José returns with the fuel, and the next morning, before Miguel can stop her, Alice takes off to return home. Back in Los Angeles, Alice is proposed to by Otto Van Ritter, but she turns him down. She talks to her Uncle Fred, who encourages her to follow her heart. She writes a letter to "José", still believing that that is Miguel's name.
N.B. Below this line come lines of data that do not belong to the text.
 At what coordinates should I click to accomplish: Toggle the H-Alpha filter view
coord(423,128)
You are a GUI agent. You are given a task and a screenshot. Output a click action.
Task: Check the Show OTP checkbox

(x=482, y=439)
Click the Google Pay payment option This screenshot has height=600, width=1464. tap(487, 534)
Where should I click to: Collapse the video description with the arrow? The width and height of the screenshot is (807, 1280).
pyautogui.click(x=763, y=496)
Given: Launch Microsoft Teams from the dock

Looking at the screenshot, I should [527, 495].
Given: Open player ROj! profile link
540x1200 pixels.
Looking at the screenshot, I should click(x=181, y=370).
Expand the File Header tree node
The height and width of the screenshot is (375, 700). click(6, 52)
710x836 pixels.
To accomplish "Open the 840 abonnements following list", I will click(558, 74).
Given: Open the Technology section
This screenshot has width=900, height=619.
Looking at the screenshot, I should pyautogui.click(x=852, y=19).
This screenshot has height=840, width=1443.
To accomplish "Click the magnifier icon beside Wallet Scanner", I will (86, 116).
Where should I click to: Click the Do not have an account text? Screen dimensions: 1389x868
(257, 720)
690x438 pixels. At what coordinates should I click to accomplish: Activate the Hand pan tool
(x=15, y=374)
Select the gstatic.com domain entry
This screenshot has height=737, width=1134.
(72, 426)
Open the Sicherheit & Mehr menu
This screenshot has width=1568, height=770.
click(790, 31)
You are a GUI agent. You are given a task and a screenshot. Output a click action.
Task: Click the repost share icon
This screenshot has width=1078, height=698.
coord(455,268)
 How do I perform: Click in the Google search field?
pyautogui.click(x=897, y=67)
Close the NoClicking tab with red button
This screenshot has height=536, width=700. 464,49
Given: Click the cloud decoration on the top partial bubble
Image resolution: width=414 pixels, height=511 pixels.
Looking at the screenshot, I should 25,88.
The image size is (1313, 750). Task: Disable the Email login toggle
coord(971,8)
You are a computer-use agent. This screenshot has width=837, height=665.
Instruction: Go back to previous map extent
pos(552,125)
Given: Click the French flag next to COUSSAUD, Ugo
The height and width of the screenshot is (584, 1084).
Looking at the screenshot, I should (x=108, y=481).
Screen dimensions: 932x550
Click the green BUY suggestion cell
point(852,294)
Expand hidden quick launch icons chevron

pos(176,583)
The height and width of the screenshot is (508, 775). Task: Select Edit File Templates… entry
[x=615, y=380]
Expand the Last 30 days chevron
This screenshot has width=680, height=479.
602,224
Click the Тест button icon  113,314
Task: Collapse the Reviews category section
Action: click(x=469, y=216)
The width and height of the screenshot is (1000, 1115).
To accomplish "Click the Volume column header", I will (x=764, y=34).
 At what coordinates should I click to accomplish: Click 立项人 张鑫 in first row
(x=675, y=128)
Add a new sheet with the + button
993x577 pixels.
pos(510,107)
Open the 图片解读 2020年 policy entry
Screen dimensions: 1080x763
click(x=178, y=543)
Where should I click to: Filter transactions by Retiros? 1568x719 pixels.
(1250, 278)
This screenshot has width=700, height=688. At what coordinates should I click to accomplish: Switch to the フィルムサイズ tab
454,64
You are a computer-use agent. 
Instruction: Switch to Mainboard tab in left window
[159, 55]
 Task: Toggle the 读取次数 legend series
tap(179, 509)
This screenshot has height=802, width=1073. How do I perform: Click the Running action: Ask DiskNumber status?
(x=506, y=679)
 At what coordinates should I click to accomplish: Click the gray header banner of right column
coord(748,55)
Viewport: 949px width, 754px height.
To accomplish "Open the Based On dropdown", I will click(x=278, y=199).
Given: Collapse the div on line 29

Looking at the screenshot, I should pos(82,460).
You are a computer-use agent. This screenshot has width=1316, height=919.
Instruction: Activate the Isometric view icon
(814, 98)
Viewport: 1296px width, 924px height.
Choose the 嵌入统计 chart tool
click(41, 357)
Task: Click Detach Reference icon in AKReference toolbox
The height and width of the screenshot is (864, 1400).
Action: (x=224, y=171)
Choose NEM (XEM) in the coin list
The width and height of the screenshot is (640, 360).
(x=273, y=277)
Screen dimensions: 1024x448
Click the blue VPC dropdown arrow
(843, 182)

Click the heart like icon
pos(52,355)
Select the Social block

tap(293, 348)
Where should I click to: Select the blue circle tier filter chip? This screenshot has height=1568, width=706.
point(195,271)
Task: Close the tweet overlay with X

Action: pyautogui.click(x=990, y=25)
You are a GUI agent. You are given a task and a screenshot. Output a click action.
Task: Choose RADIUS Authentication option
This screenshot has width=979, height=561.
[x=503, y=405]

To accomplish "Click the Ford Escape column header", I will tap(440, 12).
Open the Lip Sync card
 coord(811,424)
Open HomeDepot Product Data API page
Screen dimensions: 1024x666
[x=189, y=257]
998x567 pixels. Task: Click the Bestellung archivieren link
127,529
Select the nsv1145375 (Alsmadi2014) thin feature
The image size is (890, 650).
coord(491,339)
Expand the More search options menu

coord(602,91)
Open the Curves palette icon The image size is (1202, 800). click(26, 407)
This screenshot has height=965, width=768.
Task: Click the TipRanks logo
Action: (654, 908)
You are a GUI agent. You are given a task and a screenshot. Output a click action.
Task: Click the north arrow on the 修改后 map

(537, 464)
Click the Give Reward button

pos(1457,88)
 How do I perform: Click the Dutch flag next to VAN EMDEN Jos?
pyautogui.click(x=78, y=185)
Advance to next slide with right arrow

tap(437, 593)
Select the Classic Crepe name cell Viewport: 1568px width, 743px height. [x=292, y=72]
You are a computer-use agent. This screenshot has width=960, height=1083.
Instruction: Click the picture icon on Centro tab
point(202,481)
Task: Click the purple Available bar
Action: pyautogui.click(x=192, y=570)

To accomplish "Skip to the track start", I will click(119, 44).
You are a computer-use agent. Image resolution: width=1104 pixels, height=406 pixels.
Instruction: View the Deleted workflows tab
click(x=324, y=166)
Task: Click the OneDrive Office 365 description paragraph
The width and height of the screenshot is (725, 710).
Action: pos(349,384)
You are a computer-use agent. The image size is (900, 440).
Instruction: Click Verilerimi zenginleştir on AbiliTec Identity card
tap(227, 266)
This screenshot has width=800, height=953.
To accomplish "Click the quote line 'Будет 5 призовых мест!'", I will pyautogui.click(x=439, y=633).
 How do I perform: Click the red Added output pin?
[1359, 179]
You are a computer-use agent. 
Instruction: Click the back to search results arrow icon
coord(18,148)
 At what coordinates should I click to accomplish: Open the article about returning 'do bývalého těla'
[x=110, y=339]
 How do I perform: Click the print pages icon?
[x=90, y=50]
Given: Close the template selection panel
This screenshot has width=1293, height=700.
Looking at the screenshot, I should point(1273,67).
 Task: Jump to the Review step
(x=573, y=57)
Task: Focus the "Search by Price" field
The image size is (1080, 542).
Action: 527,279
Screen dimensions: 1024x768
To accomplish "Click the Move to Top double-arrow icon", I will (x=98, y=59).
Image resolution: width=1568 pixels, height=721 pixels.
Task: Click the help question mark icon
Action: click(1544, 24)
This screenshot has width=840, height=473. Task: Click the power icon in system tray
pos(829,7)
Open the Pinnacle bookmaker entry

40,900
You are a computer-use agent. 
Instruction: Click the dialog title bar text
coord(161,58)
Meanwhile, Miguel's agent, Harry, has convinced Miguel to go back on tour. Alice receives a letter from Maria, which is full of outrage of Alice's interest in her now-husband, José. Despondent, when Otto proposes again, Alice accepts. Despite several other twists of mistaken identity, Miguel eventually proposes to Alice, and she accepts.

==Cast==
- José Mojica as Miguel Segovia
- Rosita Moreno as Alice Harrison
- Rafael Corio as Gastón Garnier
- Juan Martínez Plá as Tío Fred
- Alma Real as Señora Harrison
- Rudolf Amendt as Otto Van Ritter
- Chito Alonso as José López
- Gloria de la Vega as María
- Lola Montero as Fermina
- Jesús Macías as Pedro

==Production==
During production, the film underwent several name changes, including En alas del amor and El vuelo del amor. In Mexico, it was released as ¡Viva mi tierra!. The picture was re-made, in English, in 1936 as Under Your Spell.

==Reception==
The Film Daily gave the film a positive review, "Entertaining romance giving Jose Mojica an opportunity to sing some pleasing numbers. Production is excellent all around."